We should also consider whether it is practical for policymakers to completely limit the ability of any market-maker to hedge their positions with external liquidity. How long must a systematic internaliser be on risk before they are allowed legitimately to trade out of their unwanted positions? No explicit rule is given here, and we doubt it will be easy for regulators to supervise this point. The answer for an illiquid ETF will surely be different from a highly liquid mega-cap stock. As ever, banks are expected to take different views, although we anticipate that the largest global firms will be wary of running significant regulatory risk.

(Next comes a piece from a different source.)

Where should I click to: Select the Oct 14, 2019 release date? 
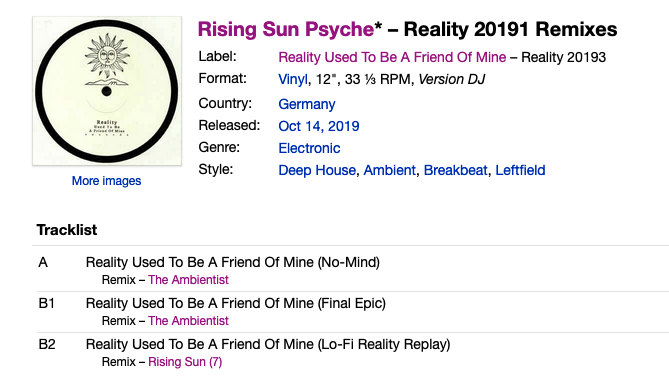[x=319, y=126]
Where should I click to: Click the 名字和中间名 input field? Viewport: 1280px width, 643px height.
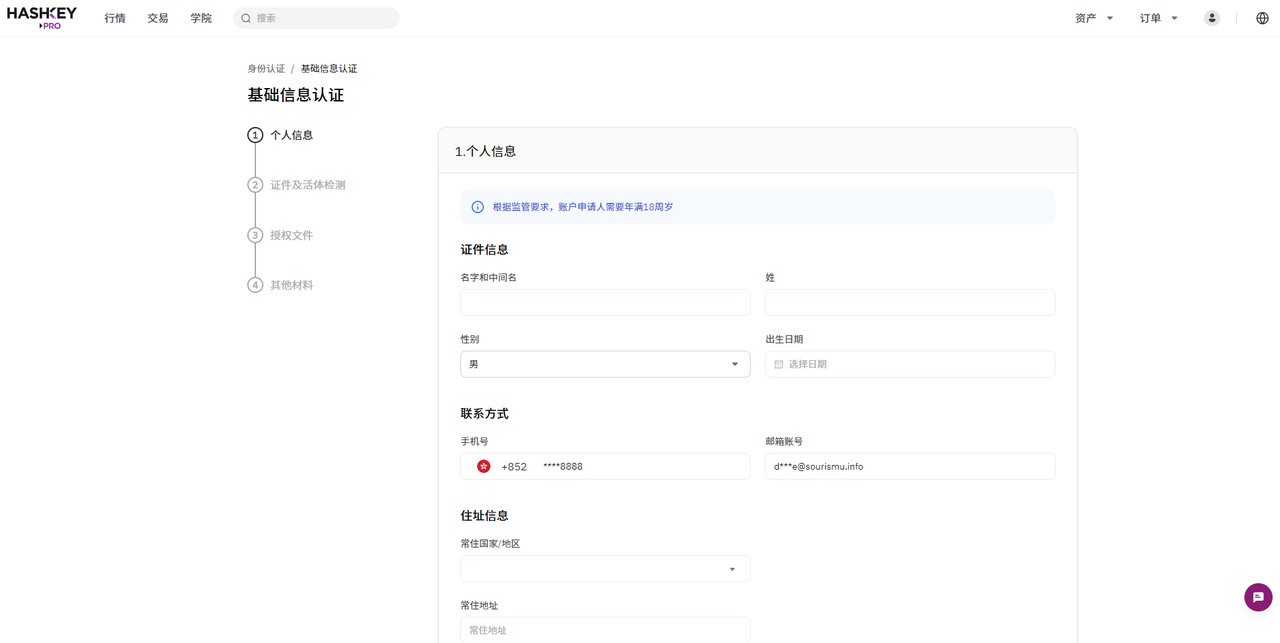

ESMA maintains a database of registered systematic internalisers, which number 68 at the time of writing, of which only a limited subset will offer electronic streaming liquidity suitable for electronic trading. When considering which to use, we believe best practice will require an understanding of each systematic internaliser platform at a quantitative level. The most sophisticated systematic internalisers offer highly customised liquidity, with quoted price/size varying by new factors such as:

  • Fill rate required
  • Strategy of the parent algorithm
  • Level of client alpha (negative selection for the systematic internaliser),

… in addition to the usual factors (volatility, country/sector, liquidity, time of day etc.). The risk of information leakage and opportunity cost can be higher with systematic internalisers. For example, if a smart router sends an IOC order to a systematic internaliser and it is not filled the platform operator still has the information about the client’s trading intent (unlike a public venue where information is protected) AND you have missed the opportunity to trade.

ITG has no plans to register as a systematic internaliser, as it is incompatible with being an agency broker. However, we accept that systematic internalisers will add value if they provide genuinely alternative liquidity. Our approach is therefore to understand these platforms at a quantitative level and then work with clients to offer access to a select number systematic internalisers in an optimal way.